S. Korea’s household debt hits 104% of GDP, highest among major economies

Posted on : 2022-06-07 17:41 KST Modified on : 2022-06-07 17:41 KST
Many major economies saw a decline in debt due to decreased consumption in the last year, but South Korea’s figures only dipped 0.7 percentage points
The word “loan” is displayed on a window at a commercial bank in Korea. (Yonhap News)
The word “loan” is displayed on a window at a commercial bank in Korea. (Yonhap News)

South Korea remains the highest-ranked of the world’s 36 major economies (with the Eurozone counted as one entity) for household debt relative to national economic scale, a report shows.

During the first quarter of 2022, the ratio of household debt to gross domestic product (GDP) for Japan, the US, and other major economies fell by over four percentage points from one year earlier as the COVID-19 pandemic drove a decline in consumption. But in South Korea’s case, the drop was just 0.7 percentage points.

South Korea also ranked second in the world for the rate of increase in corporate debt.

An examination Monday of a “Global Debt Monitor” report published in May by the Institute of International Finance (IIF) showed South Korea’s ratio of household debt to GDP at 104.3% for the first quarter of 2022 — the highest rate among the 36 countries examined. The performance means it has yet to shed its standing as having the world’s highest level of household debt.

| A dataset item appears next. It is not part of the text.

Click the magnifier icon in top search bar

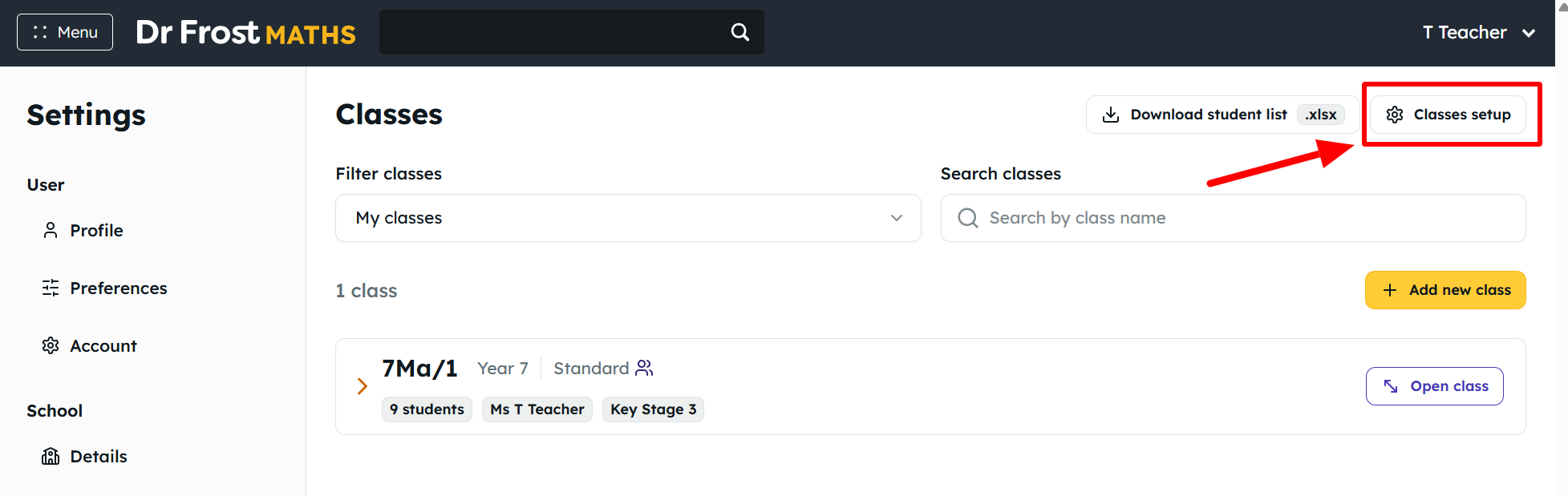[739, 32]
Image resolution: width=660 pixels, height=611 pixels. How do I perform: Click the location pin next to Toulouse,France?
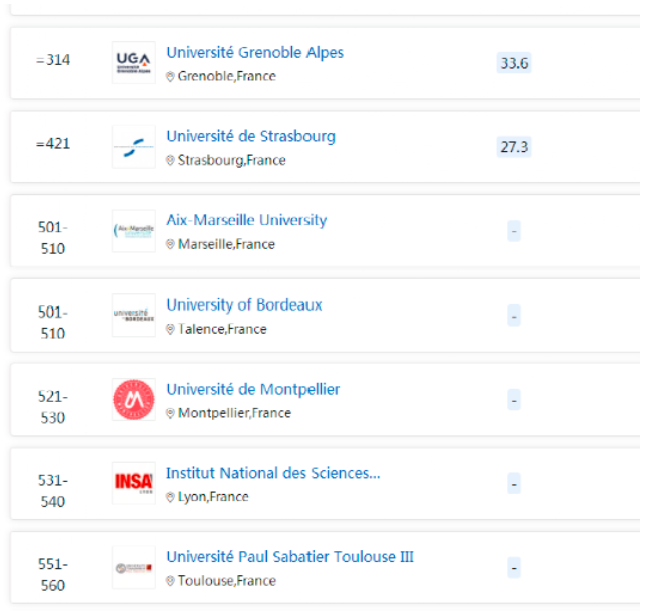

Also ranked in the top 10 were Hong Kong (95.3%), Thailand (89.7%), the UK (83.9%), the US (76.1%), China (62.1%), Japan (59.7%) and the Eurozone (59.6%). South Korea was the only country examined where total household debt exceeded GDP.

In comparison with the first quarter of 2021, South Korea’s ratio of household debt to GDP fell by 0.7 percentage points from 105.0% to 104.3%. This was a much smaller decline than those observed over the same period in the UK (7.2 percentage points), the US (4.7), Japan (4.6), and the Eurozone (2.9).

South Korea also placed near the top when it came to the rate of increase in corporate debt as a percentage of economic scale.

The ratio of debt to GDP for South Korea’s non-financial companies stood at 116.8% for the first quarter of 2022, ranking seventh behind Hong Kong (281.6%), Singapore (163.7%), China (156.6%), Vietnam (140.2%), and Japan (118.7%).

The debt ratio for South Korean companies was up by a full 5.5 percentage points from 111.3% in the same period in 2021. That was the second-largest increase observed among the 36 countries, after the 10.9-percentage point jump recorded by Vietnam.

In contrast, South Korea ranked 25th for the ratio of government sector debt to GDP (44.6%). The rate of increase in the government debt ratio was -1.2 percentage points over the past year, placing South Korea in the middle tier in 15th place. Japan had the highest ratio of government debt to economic scale at 248.7%.

According to the IIF report, the global ratio of debt (household, corporate, government, and financial sectors) to GDP was around 348%, or roughly 15 percentage points lower than its peak in the first quarter of 2021.

But the report also noted that some countries, including South Korea, Vietnam, and Thailand, had set new records of increase individually. Total global debt was calculated at US$305 trillion at the end of March 2022, an increase of US$3.3 trillion from late 2021.

Amid rising interest rates and slumping real estate transactions, household loans by South Korean banks of deposit declined for four straight months, with drops of 200 billion won in December 2021, 500 billion won in January 2022, 200 billion won in February, and 1 trillion won in March. But as of April, they showed their first increase in five months at 1.2 trillion won.